> **INDICACIÓN 1**
Reescribe de forma más breve el párrafo del fragmento que empieza por «Y es así como su último gesto», conservando sus datos principales.

======== FRAGMENTO

Y entonces, en una fecha señalada por los astros y por el calendario de subvenciones, Pedro I anunció que se presentaría de nuevo a la reelección de sí mismo. Nadie dudó de cuál será el resultado. Después de todo, ¿cómo podía fallar un sistema en el que el voto era libre, secreto y perfectamente conocido por los encargados de repartir los favores y además cuenta con urnas tras de las cortinas?
Y es así como su último gesto del día es simbólico. El sultán, en su balconada de mármol reciclado, alzó la mano y exclamó: «¡Soy el escudo de la democracia! ¡El guardián del relato! ¡El último mameluco del socialismo sentimental!». Abajo, su ejército de mamelucos respondieron al unísono: «¡Larga vida al sultán de la Moncloa! ¡El pueblo está contigo, aunque no lo sepa!»

================

> **INDICACIÓN 2**
Repite sin ningún cambio todas las líneas de texto de las entradas, desde «Events (952, 106)» hasta la última. Deja la imagen fuera de tu respuesta.

======== ENTRADAS DEL EJERCICIO

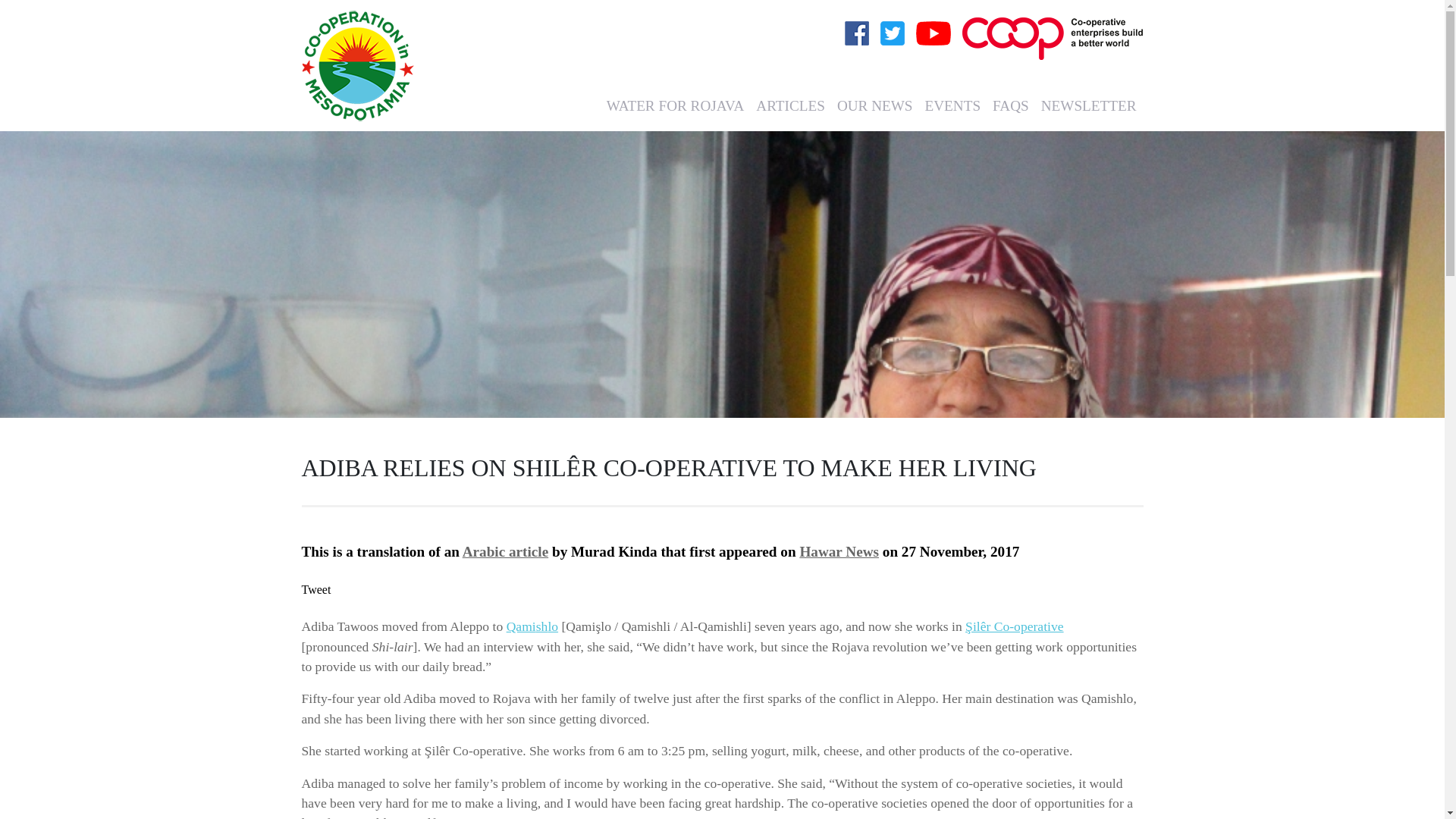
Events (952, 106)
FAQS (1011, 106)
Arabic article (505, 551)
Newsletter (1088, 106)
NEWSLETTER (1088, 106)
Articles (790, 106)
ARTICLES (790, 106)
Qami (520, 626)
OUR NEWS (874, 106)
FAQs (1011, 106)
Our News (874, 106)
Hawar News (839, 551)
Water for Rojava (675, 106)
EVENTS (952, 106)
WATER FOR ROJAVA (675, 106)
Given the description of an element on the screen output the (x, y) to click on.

================

> **SOLUCIÓN COMPLETA 1**
El último gesto del día es simbólico: desde su balconada de mármol reciclado, el sultán alzó la mano y se proclamó escudo de la democracia, guardián del relato y último mameluco del socialismo sentimental. Abajo, su ejército de mamelucos respondió al unísono vitoreando al sultán de la Moncloa y asegurándole que el pueblo está con él, aunque no lo sepa.

> **SOLUCIÓN COMPLETA 2**
Events (952, 106)
FAQS (1011, 106)
Arabic article (505, 551)
Newsletter (1088, 106)
NEWSLETTER (1088, 106)
Articles (790, 106)
ARTICLES (790, 106)
Qami (520, 626)
OUR NEWS (874, 106)
FAQs (1011, 106)
Our News (874, 106)
Hawar News (839, 551)
Water for Rojava (675, 106)
EVENTS (952, 106)
WATER FOR ROJAVA (675, 106)
Given the description of an element on the screen output the (x, y) to click on.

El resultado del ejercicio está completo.